Carbohydrates have six major functions within the body:
Glucose is the only sugar used by the body to provide energy for its tissues. Therefore, all digestible polysaccharides, disaccharides, and monosaccharides must eventually be converted into glucose or a metabolite of glucose by various liver enzymes. Because of its significant importance to proper cellular function, blood glucose levels must be kept relatively constant.
Among the enormous metabolic activities the liver performs, it also includes regulating the level of blood glucose. During periods of food consumption, pancreatic beta cells sense the rise in blood glucose and begin to secrete the hormone insulin. Insulin binds to many cells in the body having appropriate receptors for the peptide hormone and causes a general uptake in cellular glucose. In the liver, insulin causes the uptake of glucose as well as the synthesis of glycogen, a glucose storage polymer. In this way, the liver is able to remove excessive levels of blood glucose through the action of insulin.
In contrast, the hormone glucagons is secreted into the bloodstream by pancreatic alpha cells upon sensing falling levels of blood glucose. Upon binding to targeted cells such as skeletal muscle and brain cells, glucagon acts to decrease the amount of glucose in the bloodstream. This hormone inhibits the uptake of glucose by muscle and other cells and promotes the breakdown of glycogen in the liver in order to release glucose into the blood. Glucagon also promotes gluconeogenesis, a process involving the synthesis of glucose from amino acid precursors. Through the effects of both glucagon and insulin, blood glucose can usually be regulated in concentrations between 70 and 115mg/100 ml of blood.
Other hormones of importance in glucose regulation are epinephrine and cortisol. Both hormones are secreted from the adrenal glands, however, epinephrine mimics the effects of glucagon while cortisol mobilizes glucose during periods of emotional stress or exercise.

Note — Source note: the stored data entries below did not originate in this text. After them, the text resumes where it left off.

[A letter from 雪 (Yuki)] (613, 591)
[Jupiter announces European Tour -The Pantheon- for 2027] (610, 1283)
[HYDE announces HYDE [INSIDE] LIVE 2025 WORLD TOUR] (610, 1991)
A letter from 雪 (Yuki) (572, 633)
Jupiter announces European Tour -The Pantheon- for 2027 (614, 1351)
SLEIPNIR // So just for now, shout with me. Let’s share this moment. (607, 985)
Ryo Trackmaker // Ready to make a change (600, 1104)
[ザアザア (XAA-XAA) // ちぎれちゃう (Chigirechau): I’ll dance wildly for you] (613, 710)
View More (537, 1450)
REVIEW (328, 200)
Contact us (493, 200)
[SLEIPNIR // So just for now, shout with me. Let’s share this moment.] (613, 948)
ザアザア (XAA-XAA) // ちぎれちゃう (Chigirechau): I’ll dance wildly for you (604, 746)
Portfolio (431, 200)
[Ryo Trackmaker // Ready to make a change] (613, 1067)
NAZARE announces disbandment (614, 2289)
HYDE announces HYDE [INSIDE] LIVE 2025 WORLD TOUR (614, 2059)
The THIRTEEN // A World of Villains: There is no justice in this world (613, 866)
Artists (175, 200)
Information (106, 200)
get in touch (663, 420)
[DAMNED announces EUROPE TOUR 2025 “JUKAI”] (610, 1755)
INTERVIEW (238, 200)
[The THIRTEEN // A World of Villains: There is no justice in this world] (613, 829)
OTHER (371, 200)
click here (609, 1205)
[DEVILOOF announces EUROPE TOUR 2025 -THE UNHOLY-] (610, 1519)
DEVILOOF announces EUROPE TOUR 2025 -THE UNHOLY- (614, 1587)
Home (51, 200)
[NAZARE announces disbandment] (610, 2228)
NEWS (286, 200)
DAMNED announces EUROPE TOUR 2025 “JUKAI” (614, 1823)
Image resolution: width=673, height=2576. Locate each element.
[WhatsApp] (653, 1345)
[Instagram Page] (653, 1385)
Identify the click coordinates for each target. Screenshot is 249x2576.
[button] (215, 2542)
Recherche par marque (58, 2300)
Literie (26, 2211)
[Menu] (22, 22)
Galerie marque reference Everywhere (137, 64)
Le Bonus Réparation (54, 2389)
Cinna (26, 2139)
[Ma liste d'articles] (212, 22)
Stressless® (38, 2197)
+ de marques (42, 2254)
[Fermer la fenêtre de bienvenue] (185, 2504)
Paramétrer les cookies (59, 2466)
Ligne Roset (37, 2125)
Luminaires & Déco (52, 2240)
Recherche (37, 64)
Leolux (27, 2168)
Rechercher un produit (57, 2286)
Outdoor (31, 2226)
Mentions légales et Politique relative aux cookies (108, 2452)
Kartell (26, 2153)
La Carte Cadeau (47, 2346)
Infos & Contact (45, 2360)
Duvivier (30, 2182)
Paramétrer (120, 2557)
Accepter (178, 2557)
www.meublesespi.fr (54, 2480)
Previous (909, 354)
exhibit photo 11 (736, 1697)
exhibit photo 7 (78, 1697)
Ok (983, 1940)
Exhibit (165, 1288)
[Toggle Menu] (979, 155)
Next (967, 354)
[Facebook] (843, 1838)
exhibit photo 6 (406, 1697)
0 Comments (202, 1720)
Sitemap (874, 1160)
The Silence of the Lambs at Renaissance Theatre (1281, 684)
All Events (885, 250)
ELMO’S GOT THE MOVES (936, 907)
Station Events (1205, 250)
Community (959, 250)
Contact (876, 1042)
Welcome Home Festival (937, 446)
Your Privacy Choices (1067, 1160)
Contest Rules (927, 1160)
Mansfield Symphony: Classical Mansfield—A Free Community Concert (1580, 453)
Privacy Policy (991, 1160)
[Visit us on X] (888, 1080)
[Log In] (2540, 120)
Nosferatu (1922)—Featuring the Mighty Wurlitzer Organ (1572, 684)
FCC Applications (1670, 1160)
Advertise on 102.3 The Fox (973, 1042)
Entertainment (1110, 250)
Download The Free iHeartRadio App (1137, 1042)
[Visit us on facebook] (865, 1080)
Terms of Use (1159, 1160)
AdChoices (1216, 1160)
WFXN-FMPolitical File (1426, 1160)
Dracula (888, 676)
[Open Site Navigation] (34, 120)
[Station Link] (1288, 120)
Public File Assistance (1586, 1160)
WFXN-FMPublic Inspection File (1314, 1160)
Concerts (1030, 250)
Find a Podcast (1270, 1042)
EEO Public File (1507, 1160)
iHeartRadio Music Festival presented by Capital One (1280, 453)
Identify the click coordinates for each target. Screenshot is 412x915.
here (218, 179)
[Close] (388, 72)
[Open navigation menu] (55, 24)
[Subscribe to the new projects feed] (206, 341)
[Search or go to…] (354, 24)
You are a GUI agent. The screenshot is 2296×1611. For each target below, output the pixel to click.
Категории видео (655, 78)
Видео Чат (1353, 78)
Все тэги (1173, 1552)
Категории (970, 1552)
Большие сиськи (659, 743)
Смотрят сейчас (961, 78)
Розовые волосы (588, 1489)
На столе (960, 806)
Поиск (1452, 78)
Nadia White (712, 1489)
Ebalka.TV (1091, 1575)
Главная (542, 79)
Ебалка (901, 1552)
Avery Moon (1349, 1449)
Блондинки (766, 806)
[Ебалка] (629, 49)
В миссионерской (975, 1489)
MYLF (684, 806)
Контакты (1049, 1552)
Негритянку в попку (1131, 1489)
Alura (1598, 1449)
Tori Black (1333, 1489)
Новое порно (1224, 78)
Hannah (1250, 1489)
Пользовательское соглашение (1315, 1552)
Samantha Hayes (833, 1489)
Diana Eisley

Despite the liver's unique ability to maintain homeostatic levels of blood glucose, it only stores enough for a twenty-four hour period of fasting. After twenty four hours, the tissues in the body that preferentially rely on glucose, particularly the brain and skeletal muscle, must seek an alternative energy source. During fasting periods, when the insulin to glucagons ratio is low, adipose tissue begins to release fatty acids into the bloodstream. Fatty acids are long hydrocarbon chains consisting of single carboxylic acid group and are not very soluble in water. Skeletal muscle begins to use fatty acids for energy during resting conditions; however, the brain cannot afford the same luxury. Fatty acids are too long and bulky to cross the blood-brain barrier. Therefore, proteins from various body tissues are broken down into amino acids and used by the liver to produce glucose for the brain and muscle. This process is known as gluconeogenesis or "the production of new glucose." If fasting is prolonged for more than a day, the body enters a state called ketosis. Ketosis comes from the root word ketones and indicates a carbon atom with two side groups bonded to an oxygen atom. Ketones are produced when there is no longer enough oxaloacetate in the mitochondria of cells to condense with acetyl CoA formed from fatty acids. Oxaloacetate is a four-carbon compound that begins the first reaction of the Krebs Cycle, a cycle containing a series of reactions that produces high-energy species to eventually be used to produce energy for the cell. Since oxaloacetate is formed from pyruvate (a metabolite of glucose), a certain level of carbohydrate is required in order to burn fats. Otherwise, fatty acids cannot be completely broken down and ketones will be produced.